[SOURCE DATA — start]

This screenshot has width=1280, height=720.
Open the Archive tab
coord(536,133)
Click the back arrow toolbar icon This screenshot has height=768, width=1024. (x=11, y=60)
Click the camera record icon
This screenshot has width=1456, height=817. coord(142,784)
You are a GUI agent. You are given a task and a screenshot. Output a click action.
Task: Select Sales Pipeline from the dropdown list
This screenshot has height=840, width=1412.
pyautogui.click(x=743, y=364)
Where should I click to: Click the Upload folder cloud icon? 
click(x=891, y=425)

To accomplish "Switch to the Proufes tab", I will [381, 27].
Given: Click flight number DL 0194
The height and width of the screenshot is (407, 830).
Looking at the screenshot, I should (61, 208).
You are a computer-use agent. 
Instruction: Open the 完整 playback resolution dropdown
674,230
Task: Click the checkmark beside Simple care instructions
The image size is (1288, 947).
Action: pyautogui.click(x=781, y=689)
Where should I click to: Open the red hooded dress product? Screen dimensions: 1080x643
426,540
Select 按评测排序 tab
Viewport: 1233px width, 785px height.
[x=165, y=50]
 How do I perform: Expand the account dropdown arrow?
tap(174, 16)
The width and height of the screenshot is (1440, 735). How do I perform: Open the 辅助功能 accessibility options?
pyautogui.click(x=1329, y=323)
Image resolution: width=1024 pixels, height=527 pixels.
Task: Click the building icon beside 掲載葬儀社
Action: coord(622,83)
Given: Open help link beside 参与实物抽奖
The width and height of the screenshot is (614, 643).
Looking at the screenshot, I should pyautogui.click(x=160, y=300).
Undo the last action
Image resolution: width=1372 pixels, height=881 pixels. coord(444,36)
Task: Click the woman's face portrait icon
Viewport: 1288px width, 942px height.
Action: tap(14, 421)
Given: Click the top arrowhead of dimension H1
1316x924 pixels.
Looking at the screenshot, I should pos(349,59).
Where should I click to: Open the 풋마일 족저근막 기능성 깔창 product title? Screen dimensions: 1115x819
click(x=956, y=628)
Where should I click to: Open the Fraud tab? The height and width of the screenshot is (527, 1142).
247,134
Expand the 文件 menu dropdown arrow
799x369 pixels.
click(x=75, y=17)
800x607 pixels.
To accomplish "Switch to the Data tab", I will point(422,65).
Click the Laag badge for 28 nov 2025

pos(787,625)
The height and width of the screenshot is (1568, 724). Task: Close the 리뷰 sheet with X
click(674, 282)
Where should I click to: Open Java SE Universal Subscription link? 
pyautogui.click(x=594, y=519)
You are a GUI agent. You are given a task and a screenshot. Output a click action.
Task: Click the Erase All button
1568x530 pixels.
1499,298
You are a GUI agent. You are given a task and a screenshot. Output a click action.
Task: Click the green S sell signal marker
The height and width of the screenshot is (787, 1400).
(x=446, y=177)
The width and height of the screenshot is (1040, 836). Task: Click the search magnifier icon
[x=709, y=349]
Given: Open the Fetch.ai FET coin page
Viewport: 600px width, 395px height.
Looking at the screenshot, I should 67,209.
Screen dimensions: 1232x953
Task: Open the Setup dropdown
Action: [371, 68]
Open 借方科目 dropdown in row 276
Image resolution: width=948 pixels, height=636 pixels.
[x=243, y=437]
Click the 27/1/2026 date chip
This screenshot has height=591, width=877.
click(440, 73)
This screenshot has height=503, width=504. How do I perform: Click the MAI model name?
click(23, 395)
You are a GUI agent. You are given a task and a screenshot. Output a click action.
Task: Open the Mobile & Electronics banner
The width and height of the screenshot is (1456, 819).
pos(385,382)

[SOURCE DATA — finish]

**WORK REQUEST:** Send back every entry precisely as given.

**ANSWER AREA:**
This screenshot has width=1280, height=720.
Open the Archive tab
coord(536,133)
Click the back arrow toolbar icon This screenshot has height=768, width=1024. (x=11, y=60)
Click the camera record icon
This screenshot has width=1456, height=817. coord(142,784)
You are a GUI agent. You are given a task and a screenshot. Output a click action.
Task: Select Sales Pipeline from the dropdown list
This screenshot has height=840, width=1412.
pyautogui.click(x=743, y=364)
Where should I click to: Click the Upload folder cloud icon? 
click(x=891, y=425)

To accomplish "Switch to the Proufes tab", I will [381, 27].
Given: Click flight number DL 0194
The height and width of the screenshot is (407, 830).
Looking at the screenshot, I should (61, 208).
You are a computer-use agent. 
Instruction: Open the 完整 playback resolution dropdown
674,230
Task: Click the checkmark beside Simple care instructions
The image size is (1288, 947).
Action: pyautogui.click(x=781, y=689)
Where should I click to: Open the red hooded dress product? Screen dimensions: 1080x643
426,540
Select 按评测排序 tab
Viewport: 1233px width, 785px height.
[x=165, y=50]
 How do I perform: Expand the account dropdown arrow?
tap(174, 16)
The width and height of the screenshot is (1440, 735). How do I perform: Open the 辅助功能 accessibility options?
pyautogui.click(x=1329, y=323)
Image resolution: width=1024 pixels, height=527 pixels.
Task: Click the building icon beside 掲載葬儀社
Action: coord(622,83)
Given: Open help link beside 参与实物抽奖
The width and height of the screenshot is (614, 643).
Looking at the screenshot, I should pyautogui.click(x=160, y=300).
Undo the last action
Image resolution: width=1372 pixels, height=881 pixels. coord(444,36)
Task: Click the woman's face portrait icon
Viewport: 1288px width, 942px height.
Action: tap(14, 421)
Given: Click the top arrowhead of dimension H1
1316x924 pixels.
Looking at the screenshot, I should pos(349,59).
Where should I click to: Open the 풋마일 족저근막 기능성 깔창 product title? Screen dimensions: 1115x819
click(x=956, y=628)
Where should I click to: Open the Fraud tab? The height and width of the screenshot is (527, 1142).
247,134
Expand the 文件 menu dropdown arrow
799x369 pixels.
click(x=75, y=17)
800x607 pixels.
To accomplish "Switch to the Data tab", I will point(422,65).
Click the Laag badge for 28 nov 2025

pos(787,625)
The height and width of the screenshot is (1568, 724). Task: Close the 리뷰 sheet with X
click(674, 282)
Where should I click to: Open Java SE Universal Subscription link? 
pyautogui.click(x=594, y=519)
You are a GUI agent. You are given a task and a screenshot. Output a click action.
Task: Click the Erase All button
1568x530 pixels.
1499,298
You are a GUI agent. You are given a task and a screenshot. Output a click action.
Task: Click the green S sell signal marker
The height and width of the screenshot is (787, 1400).
(x=446, y=177)
The width and height of the screenshot is (1040, 836). Task: Click the search magnifier icon
[x=709, y=349]
Given: Open the Fetch.ai FET coin page
Viewport: 600px width, 395px height.
Looking at the screenshot, I should 67,209.
Screen dimensions: 1232x953
Task: Open the Setup dropdown
Action: [371, 68]
Open 借方科目 dropdown in row 276
Image resolution: width=948 pixels, height=636 pixels.
[x=243, y=437]
Click the 27/1/2026 date chip
This screenshot has height=591, width=877.
click(440, 73)
This screenshot has height=503, width=504. How do I perform: Click the MAI model name?
click(23, 395)
You are a GUI agent. You are given a task and a screenshot. Output a click action.
Task: Open the Mobile & Electronics banner
The width and height of the screenshot is (1456, 819).
pos(385,382)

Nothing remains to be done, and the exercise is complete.